Using the “Orange” model for developing a data strategy

Nowadays, many companies run data management, but few have a formal data (management) strategy in place. There could be different reasons for that. One that comes to mind is that it is often unclear what the content of a strategy should be. Here’s an example. On Intranet, I found a stunning example of a data strategy proposed by a prominent solution vendor. While reading, I found that 20% of the content was about data and 80% about application and technology architecture. In my opinion, data always come first, application and technology architecture then follow the needs of data. In this article, we will discuss the common topics to be worked out in the strategy and how the “Orange” data management model assists in developing a data (management) strategy. So, the question remains: “How to develop a data management strategy?”

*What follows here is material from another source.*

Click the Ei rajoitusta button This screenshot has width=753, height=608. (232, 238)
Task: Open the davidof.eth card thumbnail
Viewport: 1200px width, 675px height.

The definition and content of a data strategy.

I took the definition of data strategy from DAMA-DMBOK2: “a strategy is a set of choices and decisions that together chart a high-level course of action to achieve high-level goals” (DAMA-DMBOK2,p.31). Data strategy should cover the following questions: “what data the organization needs, how it will get the data, how it will manage it and ensure its reliability over time, and how it will utilize it” (DAMA-DMBOK2, p.32). Reading these questions, you immediately understand that all these questions relate to the set-up of the data management framework. The components of the data strategy proposed by DAMA-DMBOK2 (DAMA-DMBOK2, p.32) I have assembled in three groups as shown in Figure 1:

  • Why a company needs a data (management) strategy
  • What topics should the strategy cover
  • How to develop and implement a data strategy

Figure 1. Key components of a data (management) strategy.

Let’s talk about these three groups of data strategy one by one.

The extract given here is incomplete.